= Rows of pointing data =
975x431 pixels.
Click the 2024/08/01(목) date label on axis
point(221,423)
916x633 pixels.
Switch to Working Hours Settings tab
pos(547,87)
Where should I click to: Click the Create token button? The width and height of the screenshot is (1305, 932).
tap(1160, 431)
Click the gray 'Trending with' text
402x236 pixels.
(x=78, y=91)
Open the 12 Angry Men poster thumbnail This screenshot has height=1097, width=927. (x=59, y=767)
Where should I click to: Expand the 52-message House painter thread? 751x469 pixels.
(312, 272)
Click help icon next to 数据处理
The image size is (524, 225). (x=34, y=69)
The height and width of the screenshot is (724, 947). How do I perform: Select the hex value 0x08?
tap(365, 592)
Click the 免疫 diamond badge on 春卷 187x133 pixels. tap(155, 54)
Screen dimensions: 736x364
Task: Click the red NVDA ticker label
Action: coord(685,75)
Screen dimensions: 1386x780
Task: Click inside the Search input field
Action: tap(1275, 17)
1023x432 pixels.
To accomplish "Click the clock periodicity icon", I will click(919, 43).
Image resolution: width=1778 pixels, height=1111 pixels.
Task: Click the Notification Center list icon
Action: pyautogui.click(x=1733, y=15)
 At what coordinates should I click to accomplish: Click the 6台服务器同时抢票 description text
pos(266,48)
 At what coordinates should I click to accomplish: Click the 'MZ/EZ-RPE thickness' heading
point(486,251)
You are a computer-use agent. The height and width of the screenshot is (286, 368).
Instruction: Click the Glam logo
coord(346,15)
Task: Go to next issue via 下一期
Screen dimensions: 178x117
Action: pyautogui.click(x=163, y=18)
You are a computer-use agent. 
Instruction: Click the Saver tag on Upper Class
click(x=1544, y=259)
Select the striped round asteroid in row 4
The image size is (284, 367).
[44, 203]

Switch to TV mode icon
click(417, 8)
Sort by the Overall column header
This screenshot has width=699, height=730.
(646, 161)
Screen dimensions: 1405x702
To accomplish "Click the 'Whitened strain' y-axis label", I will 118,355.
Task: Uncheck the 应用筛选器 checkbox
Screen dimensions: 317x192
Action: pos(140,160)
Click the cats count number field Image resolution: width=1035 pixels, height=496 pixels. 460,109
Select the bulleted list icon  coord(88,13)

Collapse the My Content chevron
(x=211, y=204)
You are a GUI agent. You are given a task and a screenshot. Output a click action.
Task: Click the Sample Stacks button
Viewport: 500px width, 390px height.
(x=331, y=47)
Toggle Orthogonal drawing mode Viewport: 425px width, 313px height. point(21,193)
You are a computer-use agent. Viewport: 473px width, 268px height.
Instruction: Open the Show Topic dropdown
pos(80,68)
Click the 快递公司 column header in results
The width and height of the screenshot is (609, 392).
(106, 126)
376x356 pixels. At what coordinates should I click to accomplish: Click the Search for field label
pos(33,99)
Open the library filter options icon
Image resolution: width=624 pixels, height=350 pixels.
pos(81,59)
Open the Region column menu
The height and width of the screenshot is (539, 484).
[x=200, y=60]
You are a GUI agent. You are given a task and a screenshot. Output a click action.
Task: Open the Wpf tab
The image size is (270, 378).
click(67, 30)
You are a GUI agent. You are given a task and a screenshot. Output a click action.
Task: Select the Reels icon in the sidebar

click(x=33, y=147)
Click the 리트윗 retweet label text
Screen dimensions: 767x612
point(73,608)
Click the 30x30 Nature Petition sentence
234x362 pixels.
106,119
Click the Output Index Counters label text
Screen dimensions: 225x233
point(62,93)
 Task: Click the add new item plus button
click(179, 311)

= Written request =
Please pick out and copy every line of the rows above that contains the string "axis". Case counts.

= Answer to this exercise =
Click the 2024/08/01(목) date label on axis
To accomplish "Click the 'Whitened strain' y-axis label", I will 118,355.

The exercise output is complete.